FOLHA - Qual é o modelo de desenvolvimento que o sr. prega hoje?
SERRA - Temos três modelos de
desenvolvimento que estão
postos. O primeiro é voltar à
economia primária exportadora -com um pouco mais de valor agregado, mas ainda assim
primária exportadora. O segundo é o da chamada economia de serviços, que prega que a
indústria já foi. O primeiro não
tem condições de gerar empregos num país com 200 milhões
de habitantes como é o Brasil.
O segundo é uma bobagem,
porque os serviços são importantes, têm valor adicionado,
mas se desenvolvem a partir de
uma economia industrializada.
O terceiro é um modelo industrial competitivo, não fechado,
como no passado. É o único
modelo capaz de gerar empregos e crescimento sustentado.

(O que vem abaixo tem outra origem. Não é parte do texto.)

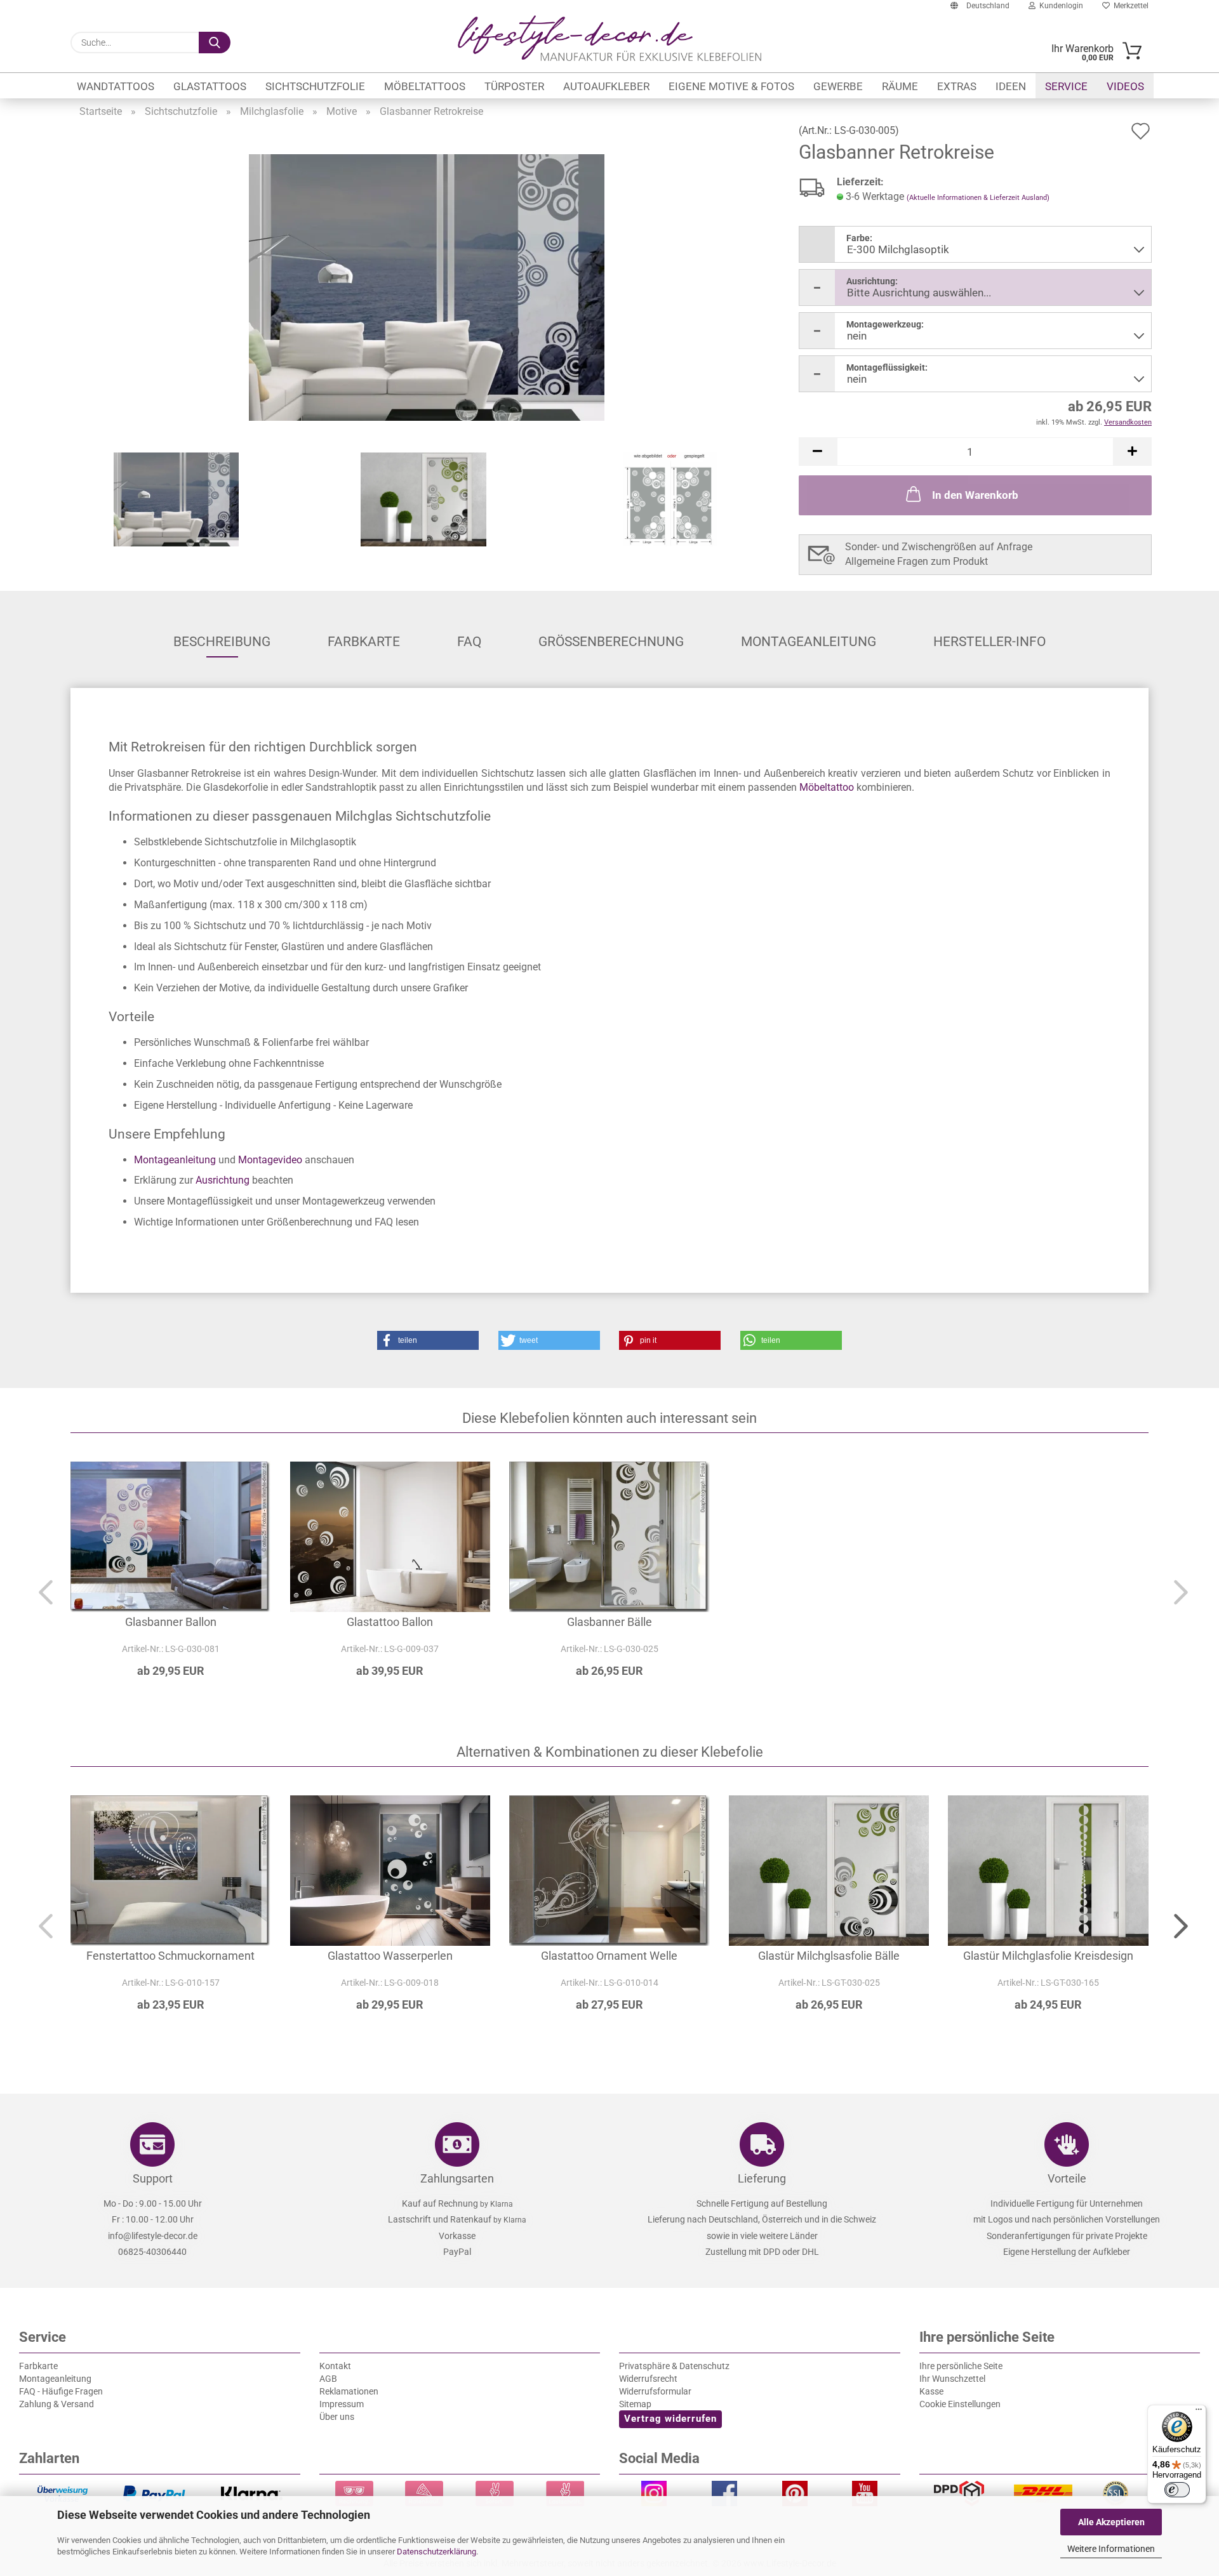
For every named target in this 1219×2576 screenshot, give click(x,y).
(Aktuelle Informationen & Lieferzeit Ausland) (978, 198)
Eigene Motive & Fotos (731, 86)
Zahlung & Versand (56, 2404)
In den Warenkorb (975, 495)
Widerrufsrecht (648, 2379)
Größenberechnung (611, 641)
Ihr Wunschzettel (952, 2379)
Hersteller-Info (989, 641)
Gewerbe (838, 86)
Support (153, 2178)
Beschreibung (221, 641)
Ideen (1011, 86)
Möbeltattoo (826, 787)
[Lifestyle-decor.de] (609, 38)
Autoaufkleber (606, 86)
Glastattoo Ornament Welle (609, 1955)
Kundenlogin (1059, 5)
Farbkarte (364, 641)
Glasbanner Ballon (170, 1621)
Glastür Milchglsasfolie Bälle (829, 1955)
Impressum (341, 2404)
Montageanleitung (808, 641)
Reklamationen (348, 2391)
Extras (956, 86)
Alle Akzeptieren (1111, 2522)
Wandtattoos (115, 86)
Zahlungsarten (457, 2178)
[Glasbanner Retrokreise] (426, 287)
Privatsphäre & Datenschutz (674, 2366)
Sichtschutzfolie (315, 86)
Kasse (931, 2391)
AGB (328, 2379)
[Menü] (1198, 2412)
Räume (900, 86)
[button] (818, 451)
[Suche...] (214, 42)
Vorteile (1067, 2178)
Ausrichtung (223, 1180)
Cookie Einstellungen (960, 2404)
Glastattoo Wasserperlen (390, 1955)
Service (1066, 86)
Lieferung (762, 2178)
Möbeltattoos (424, 86)
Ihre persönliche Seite (961, 2366)
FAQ (469, 641)
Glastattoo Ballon (390, 1621)
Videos (1125, 86)
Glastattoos (209, 86)
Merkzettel (1129, 5)
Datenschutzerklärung (436, 2551)
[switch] (1177, 2489)
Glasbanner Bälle (609, 1621)
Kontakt (335, 2366)
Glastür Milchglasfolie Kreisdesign (1048, 1955)
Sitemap (635, 2404)
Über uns (336, 2417)
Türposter (514, 86)
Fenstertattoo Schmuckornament (170, 1955)
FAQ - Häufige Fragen (61, 2391)
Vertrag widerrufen (670, 2418)
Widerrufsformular (655, 2391)
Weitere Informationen (1111, 2549)
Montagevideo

O problema é que o Brasil está
caminhando para o primeiro
modelo, e eu acho isso errado.
Não é que não tenha de exportar recursos primários, mas o
Brasil tem um tamanho, uma
dotação de recursos naturais e
uma população que lhe permitem se desenvolver em várias
direções. É um país agrícola, industrial, pode exportar produtos primários e mais elaborados. Esse é o grande desafio.